Finding critical points and absolute extrema

By the Fundamental Theorem of calculus,

g(x) = f'(x)

(a)

The critical points of f(x) are where its derivative, g(x), is 0.

So they are x = 2 and x = 4.

They are relative maxima or minima depending on the polarity of f"(x),

which is g'(x).

g'(2) = 1, therefore x = 2 is local minimum.

g'(4) = -1, therefore x = 4 is local maximum.

(b)

Absolute extrema are either at critical points or boundary of domain.

- Absolute maximum could be at x = 4, x = 0, or x = 6.

It cannot be x = 6 because f(4) > f(6).

The reason is that for x > 4 g(x) < 0, and therefore f(x) is decreasing there.

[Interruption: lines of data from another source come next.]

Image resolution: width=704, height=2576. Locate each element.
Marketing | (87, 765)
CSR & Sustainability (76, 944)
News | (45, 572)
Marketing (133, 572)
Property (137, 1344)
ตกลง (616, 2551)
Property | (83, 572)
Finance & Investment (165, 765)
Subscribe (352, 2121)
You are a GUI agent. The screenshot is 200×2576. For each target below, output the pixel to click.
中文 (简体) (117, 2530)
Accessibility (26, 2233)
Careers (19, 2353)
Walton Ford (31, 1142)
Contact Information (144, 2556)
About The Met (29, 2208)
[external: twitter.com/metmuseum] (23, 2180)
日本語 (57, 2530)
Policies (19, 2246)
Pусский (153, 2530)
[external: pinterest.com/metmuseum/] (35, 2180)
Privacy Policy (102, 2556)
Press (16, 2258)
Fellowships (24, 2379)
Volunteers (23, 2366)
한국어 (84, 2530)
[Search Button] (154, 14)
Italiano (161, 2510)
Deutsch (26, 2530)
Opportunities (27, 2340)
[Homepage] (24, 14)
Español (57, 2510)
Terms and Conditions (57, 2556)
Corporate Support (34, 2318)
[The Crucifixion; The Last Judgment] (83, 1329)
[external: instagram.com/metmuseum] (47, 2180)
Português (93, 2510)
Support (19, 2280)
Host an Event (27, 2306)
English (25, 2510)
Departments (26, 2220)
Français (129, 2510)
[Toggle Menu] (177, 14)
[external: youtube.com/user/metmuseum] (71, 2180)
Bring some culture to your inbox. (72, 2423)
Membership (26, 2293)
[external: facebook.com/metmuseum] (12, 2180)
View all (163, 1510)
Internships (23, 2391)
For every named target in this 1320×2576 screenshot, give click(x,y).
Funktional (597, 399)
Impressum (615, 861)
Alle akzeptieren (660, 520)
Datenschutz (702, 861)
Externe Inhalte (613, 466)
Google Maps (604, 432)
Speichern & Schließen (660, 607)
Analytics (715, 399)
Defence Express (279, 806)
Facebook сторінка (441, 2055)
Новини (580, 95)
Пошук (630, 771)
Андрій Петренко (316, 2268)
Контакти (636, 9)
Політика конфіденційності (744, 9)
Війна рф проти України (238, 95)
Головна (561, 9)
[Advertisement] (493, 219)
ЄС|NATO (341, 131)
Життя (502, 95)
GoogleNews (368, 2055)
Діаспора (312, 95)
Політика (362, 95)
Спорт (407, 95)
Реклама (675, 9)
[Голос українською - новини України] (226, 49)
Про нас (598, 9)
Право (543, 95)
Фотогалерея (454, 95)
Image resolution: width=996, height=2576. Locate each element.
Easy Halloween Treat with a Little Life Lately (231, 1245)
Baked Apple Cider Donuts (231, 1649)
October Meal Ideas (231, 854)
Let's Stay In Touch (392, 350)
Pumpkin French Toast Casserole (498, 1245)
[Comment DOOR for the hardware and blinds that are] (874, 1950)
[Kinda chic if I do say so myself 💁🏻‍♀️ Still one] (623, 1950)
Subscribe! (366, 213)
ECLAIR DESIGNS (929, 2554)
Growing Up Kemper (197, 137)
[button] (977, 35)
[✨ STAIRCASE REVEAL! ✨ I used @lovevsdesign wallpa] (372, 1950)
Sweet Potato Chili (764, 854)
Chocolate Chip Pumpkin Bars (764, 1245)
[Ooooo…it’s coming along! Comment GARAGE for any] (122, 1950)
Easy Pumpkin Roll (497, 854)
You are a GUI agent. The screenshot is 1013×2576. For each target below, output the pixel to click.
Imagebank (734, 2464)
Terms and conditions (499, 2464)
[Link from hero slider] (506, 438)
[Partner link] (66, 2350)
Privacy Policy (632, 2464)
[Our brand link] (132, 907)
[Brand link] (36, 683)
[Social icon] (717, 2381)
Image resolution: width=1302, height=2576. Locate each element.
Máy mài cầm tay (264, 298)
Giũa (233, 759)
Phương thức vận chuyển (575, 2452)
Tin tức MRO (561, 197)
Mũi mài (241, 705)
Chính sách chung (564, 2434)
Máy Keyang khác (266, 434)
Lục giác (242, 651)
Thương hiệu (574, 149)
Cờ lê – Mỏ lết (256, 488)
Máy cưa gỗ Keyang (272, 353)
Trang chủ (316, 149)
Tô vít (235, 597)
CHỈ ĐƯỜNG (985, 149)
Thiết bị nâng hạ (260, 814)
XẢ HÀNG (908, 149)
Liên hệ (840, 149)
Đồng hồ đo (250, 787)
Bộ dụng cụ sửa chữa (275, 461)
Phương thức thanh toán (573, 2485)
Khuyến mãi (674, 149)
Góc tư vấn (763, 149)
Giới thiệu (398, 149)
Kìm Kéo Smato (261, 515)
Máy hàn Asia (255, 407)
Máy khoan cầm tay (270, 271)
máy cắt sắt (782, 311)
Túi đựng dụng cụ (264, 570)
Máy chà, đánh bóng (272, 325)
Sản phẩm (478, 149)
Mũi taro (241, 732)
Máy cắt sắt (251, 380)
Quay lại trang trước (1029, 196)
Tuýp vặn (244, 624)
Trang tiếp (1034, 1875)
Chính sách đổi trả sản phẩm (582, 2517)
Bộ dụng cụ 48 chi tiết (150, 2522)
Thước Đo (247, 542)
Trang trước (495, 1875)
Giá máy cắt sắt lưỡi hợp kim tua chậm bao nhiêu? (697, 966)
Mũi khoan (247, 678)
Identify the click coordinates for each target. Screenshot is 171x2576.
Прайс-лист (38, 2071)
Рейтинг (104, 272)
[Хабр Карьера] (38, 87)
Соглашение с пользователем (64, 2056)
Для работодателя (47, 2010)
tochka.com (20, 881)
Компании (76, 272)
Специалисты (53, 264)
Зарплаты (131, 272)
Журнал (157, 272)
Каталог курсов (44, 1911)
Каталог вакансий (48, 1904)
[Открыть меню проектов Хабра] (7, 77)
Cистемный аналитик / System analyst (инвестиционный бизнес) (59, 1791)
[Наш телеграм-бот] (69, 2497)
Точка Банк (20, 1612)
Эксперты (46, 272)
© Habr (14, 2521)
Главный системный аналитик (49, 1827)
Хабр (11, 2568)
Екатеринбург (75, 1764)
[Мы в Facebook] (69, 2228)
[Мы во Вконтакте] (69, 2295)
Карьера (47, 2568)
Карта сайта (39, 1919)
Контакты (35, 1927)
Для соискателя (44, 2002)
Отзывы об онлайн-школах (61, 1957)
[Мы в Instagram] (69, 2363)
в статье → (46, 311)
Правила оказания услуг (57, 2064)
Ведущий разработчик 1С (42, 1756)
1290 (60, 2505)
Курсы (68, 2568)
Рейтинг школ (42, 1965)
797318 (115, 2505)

Absolute maximum is actually at x = 0, because f(0) > f(4) for the following reason.

f(4) = f(0) + ∫₀² g(t)dt + ∫₂⁴g(t)dt

∫₂⁴g(t)dt = 1 because it is the area of the triangle with base 2 and height 1.

∫₀² g(t)dt < -1 because the rectangle between 0 and 1 alone has area -1.

- Absolute minimum could be at x = 2 or x = 6.

It is at x = 6 for the analogous reason as above.

f(6) = f(2) + ∫₂⁴g(t)dt + ∫₄⁶g(t)dt

∫₂⁴g(t)dt = 1, and ∫₄⁶g(t)dt < -1 because the rectangle between 5 and 6 alone has area -1.